Model | Accuracy | Macro Precision | Macro Recall |
---|---|---|---|
Baseline | 0.51042 | 0.25521 | 0.5 |
Naive vector similarity | 0.58311 | 0.58301 | 0.58304 |
Basic LSTM on sentence vectors | 0.50508 | 0.51137 | 0.50508 |
Flair Naive Sentiment vector | 0.49653 | 0.49644 | 0.49644 |
NLTK NAIVE SENTIMENT | 0.46392 | 0.46456 | 0.46606 |
NTLK LOG REGRESSION (SENTIMENT ONLY) | 0.44896 | 0.44897 | 0.44895 |
NTLK NN Classifier | 0.60609 | 0.61236 | 0.60315 |
SKLearn NN on sentiment | 0.60075 | 0.60074 | 0.60079 |
NN on spacy vector representation | 0.54730 | 0.57570 | 0.54730 |
Our baseline for performance comparison is a simple majority vote.
For this first approach, the four context sentences, first and second conclusions are vectorized using spaCy embeddings, specifically from the en_core_web_md
model. The conclusion with the closest (largest) cosine similarity to the context is the predicted answer.
For this approach, we take the vectors for the four context sentences (separately), with a vector for the closure, and feed these through an LSTM and learn a binary classification output for whether this is the correct closure.
We first preprocess all data, turning it into 5 sentences (the 4 context sentences with one of the closures), and set the expected label to be 1 if this closure is correct, or 0 if the other is correct. We do this for both closure outputs, effectively yielding double the training data points.
The model is a very basic one - 5 timeslice points into a keras LSTM layer with a single output. This output is put through a sigmoid function (Dense layer with 1 output).
We trained a keras multi-layer NN comprised of Dense layers on the SpaCy vector representation of the
For the 2731 Final Project, the official final model is the SKLearn NN on the sentiment representation of the input. We are also including a secondary submission of the naive vector similarity model.
There is a pip requirements file with all required library versions, saved via pip freeze
. You may set up a venv with python 3.6, and install these libraries with pip install -r requirements.txt
from the project root directory.
There are also models which must be downloaded via the proper interfaces (Spacy). Do this with, in terminal within the venv, python -m spacy download en_core_web_md
.
This is modeled in the sentiment_NN
directory under sentiment_NN.py
. This requires the sentiment form of the input data, which is included in the final submission (it takes a long time to convert). Alternatively, you can do the conversion yourself with the sentiment_converter
script.
There is a learned model, basic_model
, which can be loaded (does so by default) and used to do inference. In that folder we also include the prediction of the held-out test set, test_prediction.txt
. This may be directly compared to the true gold standard of the test set with the evaluation script given in eval
(same as supplied in the project description, with added precision and recall metrics.)
cd sentiment_NN
python sentiment_NN.py
This will save the output of the test data to prediction.txt
in the same folder as the script.
This is modeled in the naive_vector_similarity
directory under naive_vector_similarity.py
. This is a simple rule which takes the closure sentence which is closest to the input sentences, via dense vector representation given by the medium SpaCy english web model (en_core_web_md
).
The test set has been inferred and is included with submission. You may directly compare this with the gold standard with the given evaluation script.

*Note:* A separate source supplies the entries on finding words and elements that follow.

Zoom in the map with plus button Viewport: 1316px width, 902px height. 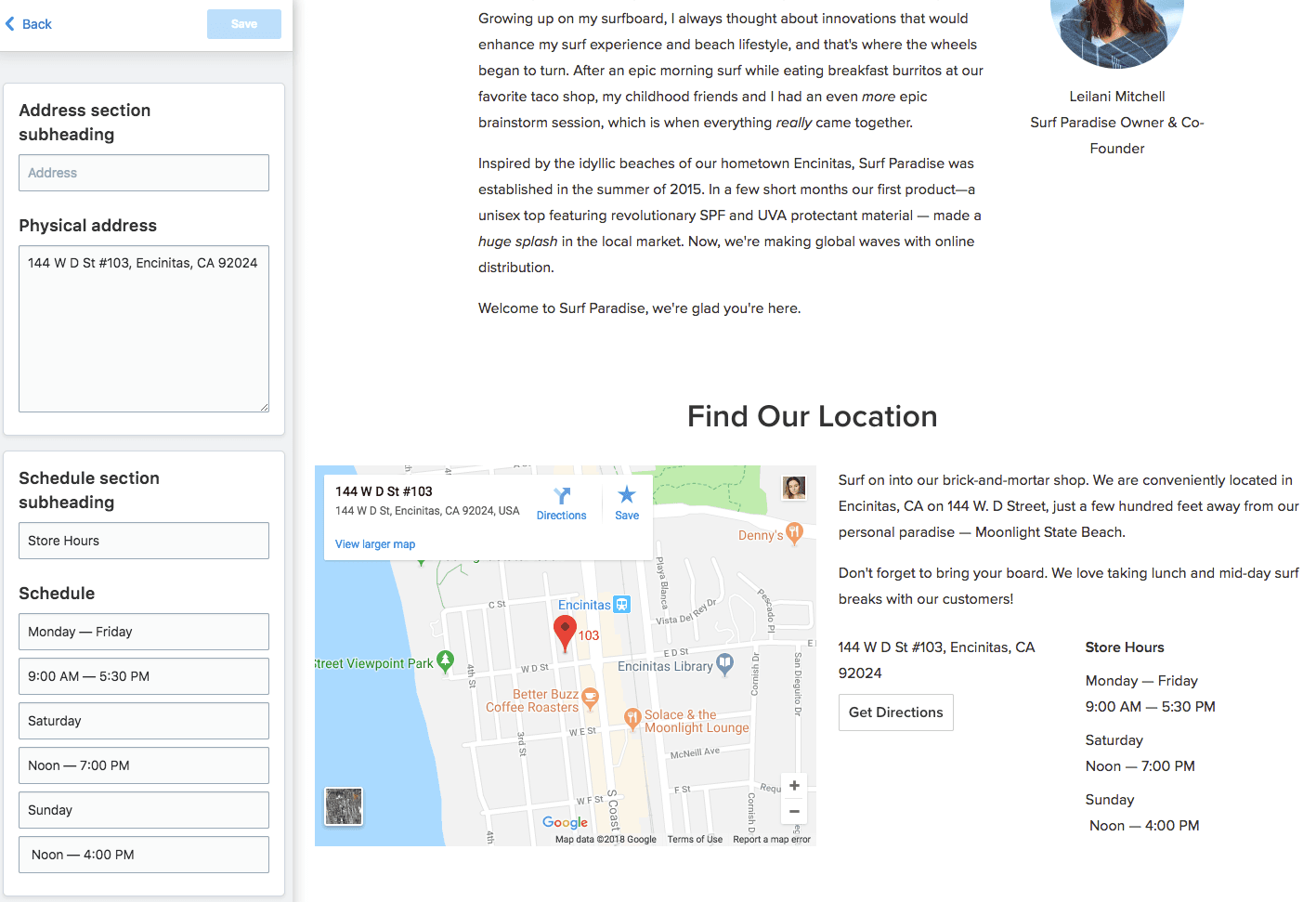794,786
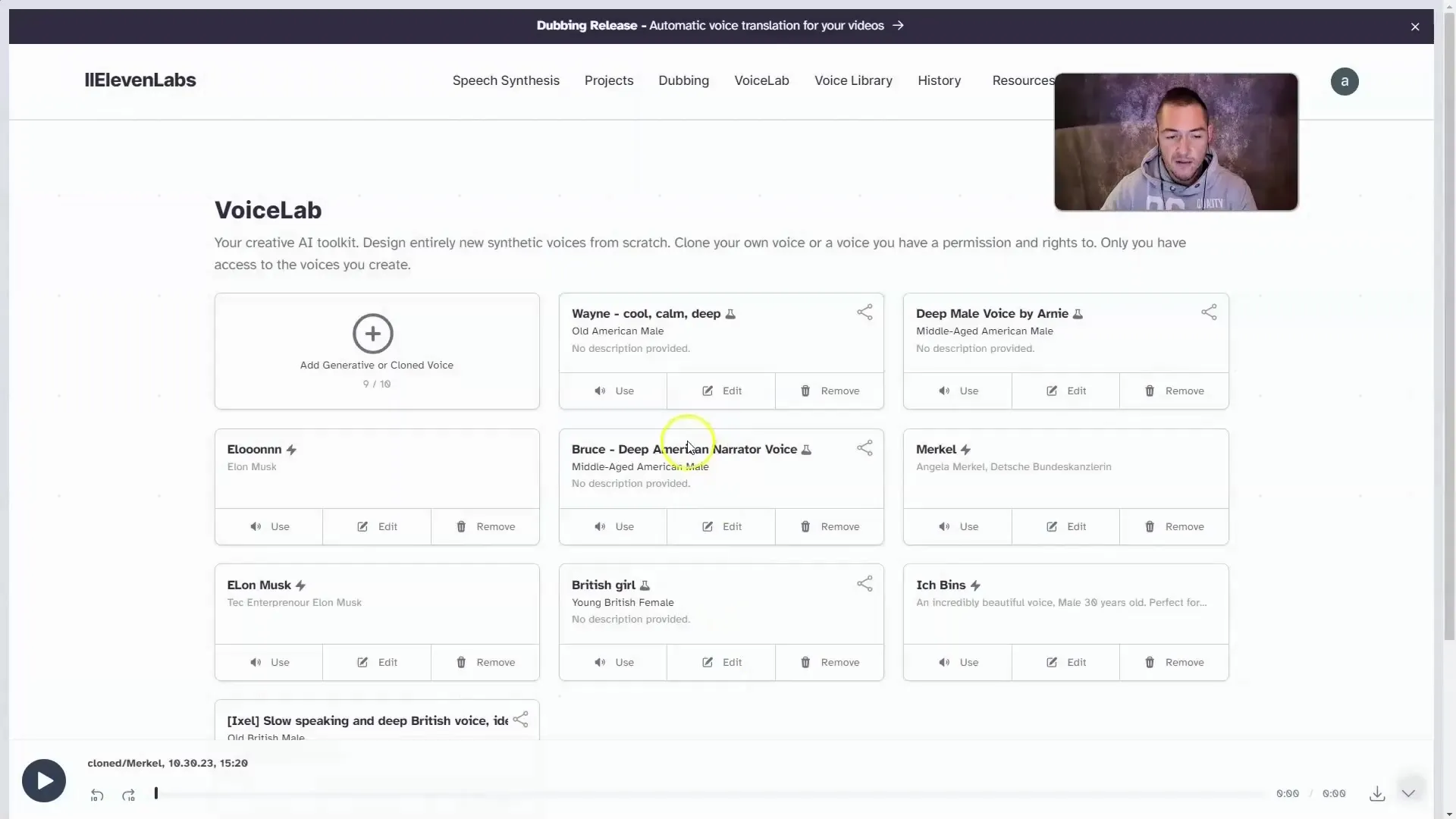Click the share icon on Wayne voice card

click(864, 312)
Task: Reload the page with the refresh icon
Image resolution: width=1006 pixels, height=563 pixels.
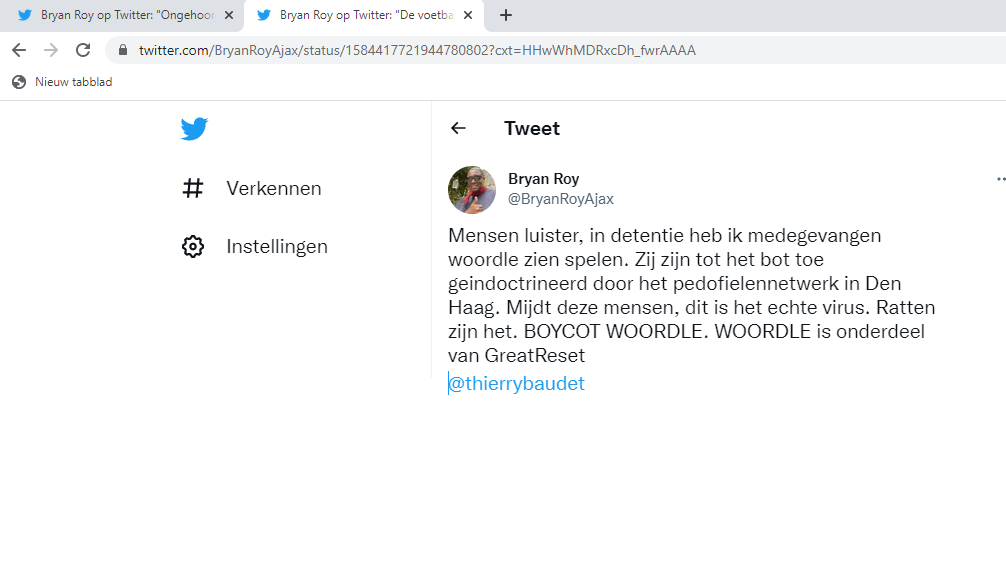Action: click(83, 50)
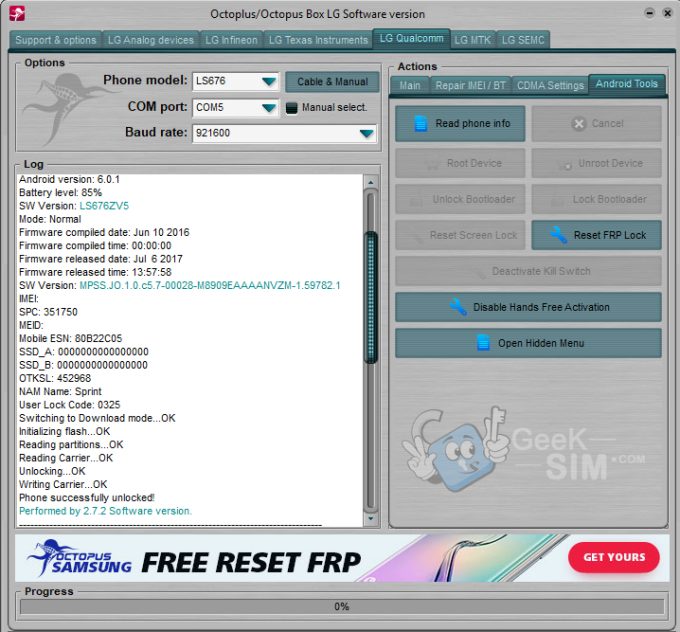Open Hidden Menu via its document icon
The image size is (680, 632).
pyautogui.click(x=482, y=343)
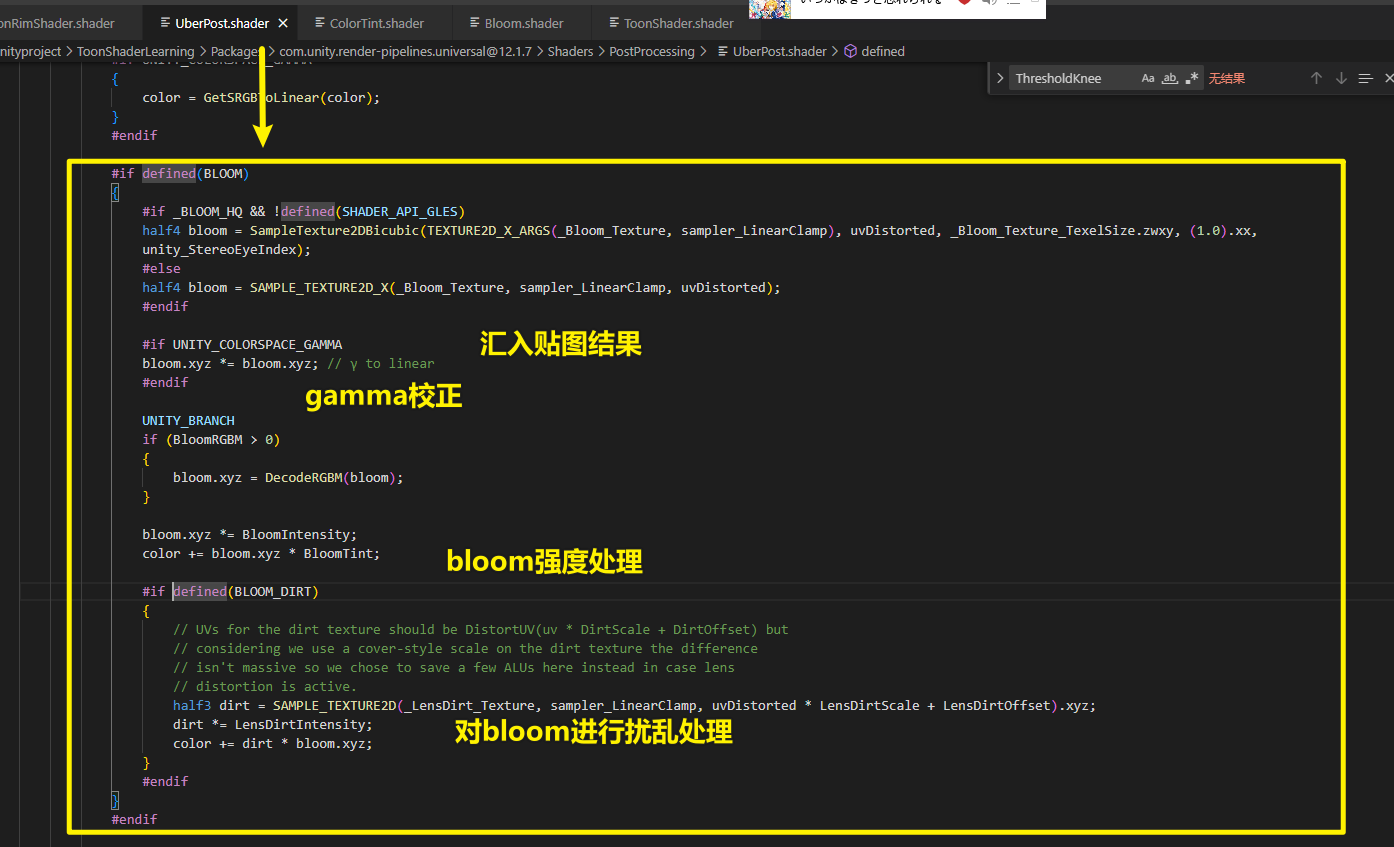The image size is (1394, 847).
Task: Toggle Match Whole Word in Find widget
Action: 1170,77
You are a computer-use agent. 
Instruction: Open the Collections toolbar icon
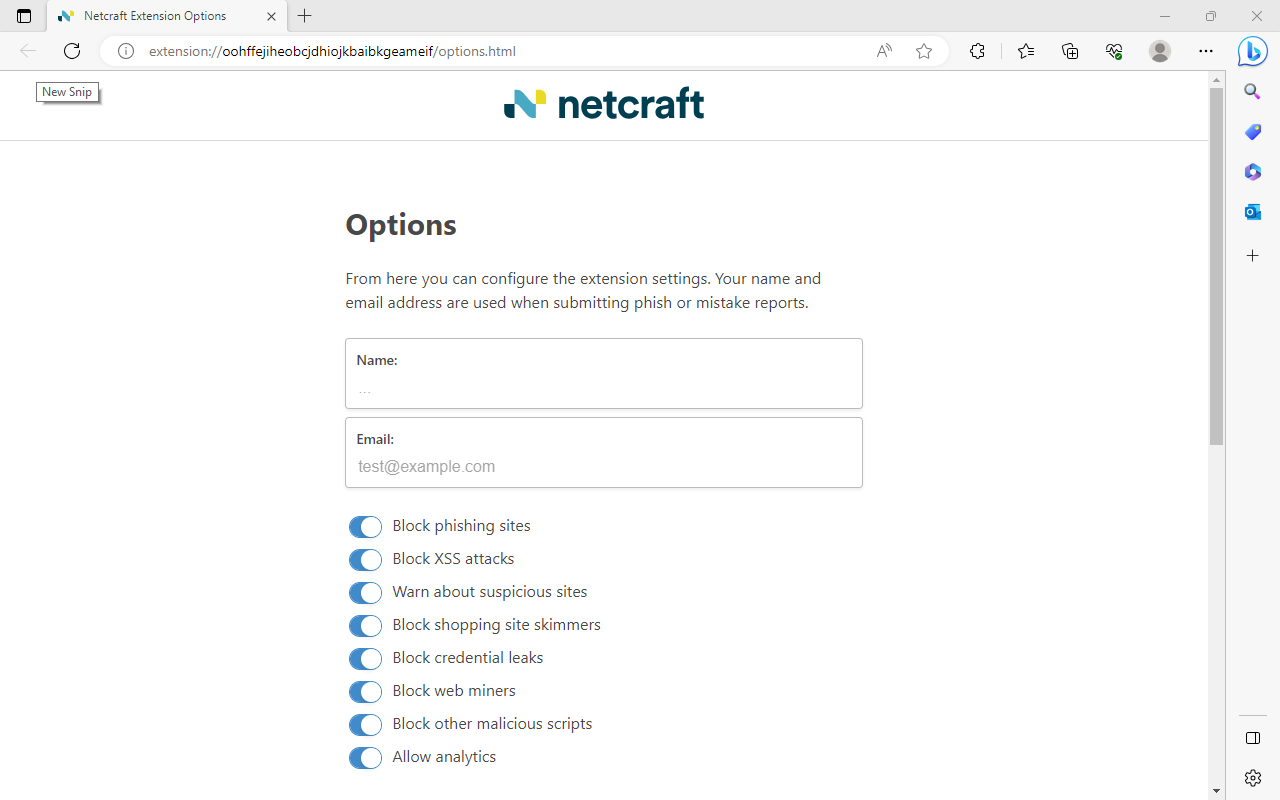(1070, 51)
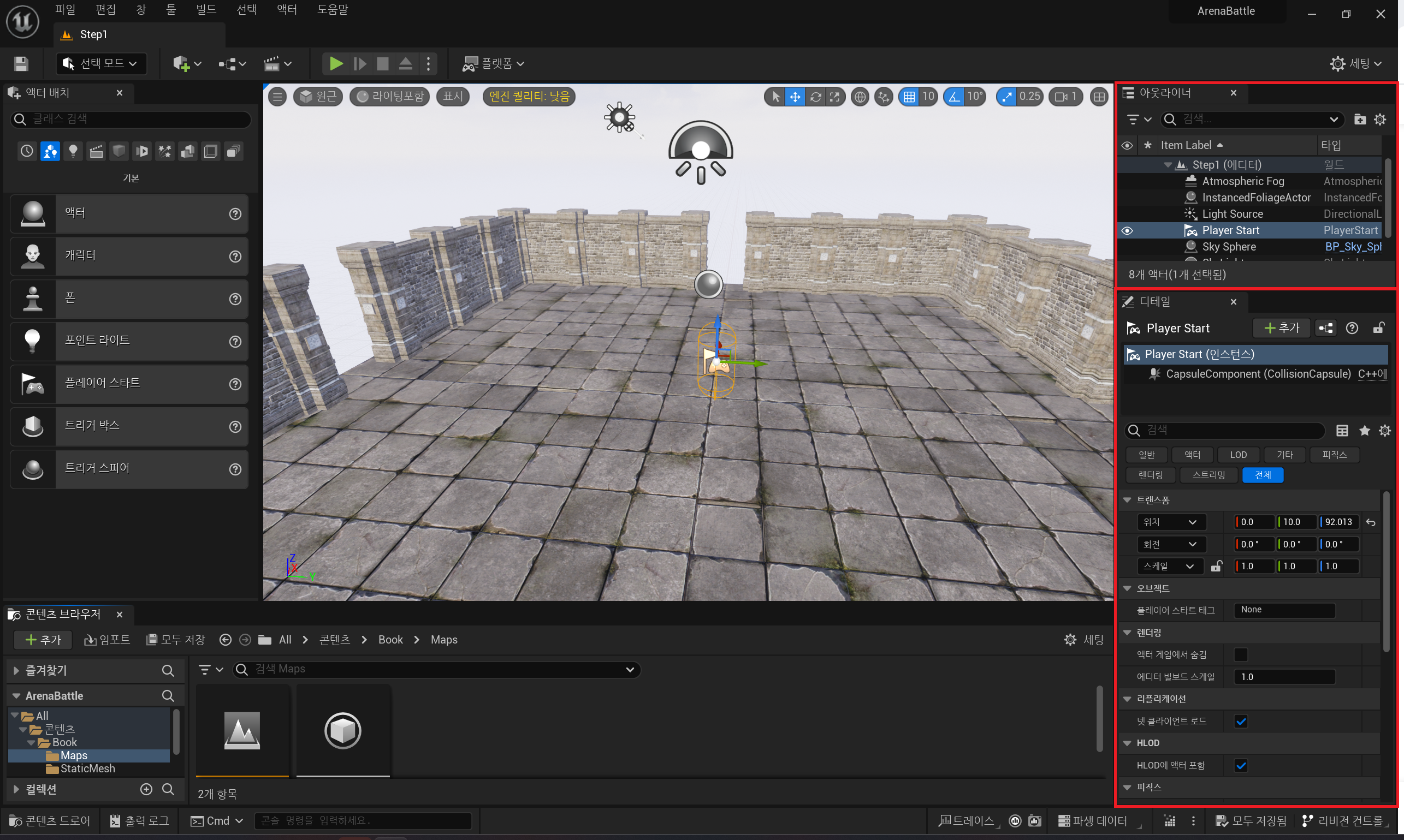Select the LOD filter tab in Details

point(1238,455)
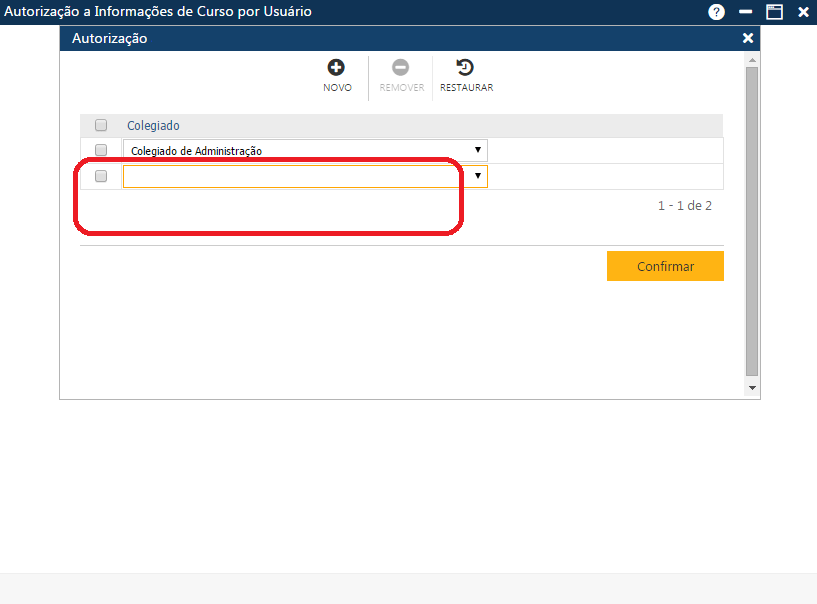Check the Colegiado de Administração row checkbox

pyautogui.click(x=101, y=150)
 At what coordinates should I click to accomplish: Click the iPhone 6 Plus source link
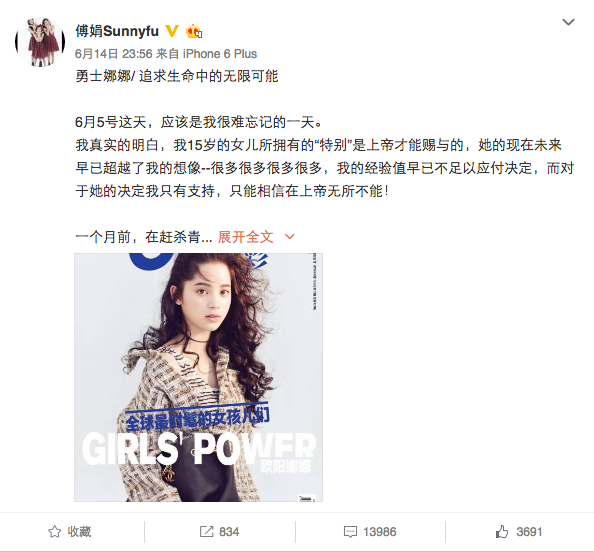click(x=220, y=54)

cd naive_vector_similarity
python naive_vector_similarity.py
This will save the output of the test data to test_prediction.txt
in the same folder as the script.
The test predictions are stored in the respective folders of the models. The supplied evaluation script is under the eval
directory. Run the evaluation script with the gold/predicted files as follows (run from the eval directory)
The evalScript was modified slightly to also give the macro precision and recall statistics.
cd eval
python evalScript.py ../sentiment_NN/test_prediction.txt ../path/to/test/gold/gold.txt
python evalScript.py ../naive_vector_similarity/test_prediction.txt ../path/to/test/gold/gold.txt
The supporting data for this project must be requested manually:
https://www.cs.rochester.edu/nlp/rocstories/
The data for this project (supplied by Univ. of Rochester CS) will not be shared outside of the above source.
Data should be stored in the Data
directory, which is ignored in git. You must download the dataset and create that folder yourself locally.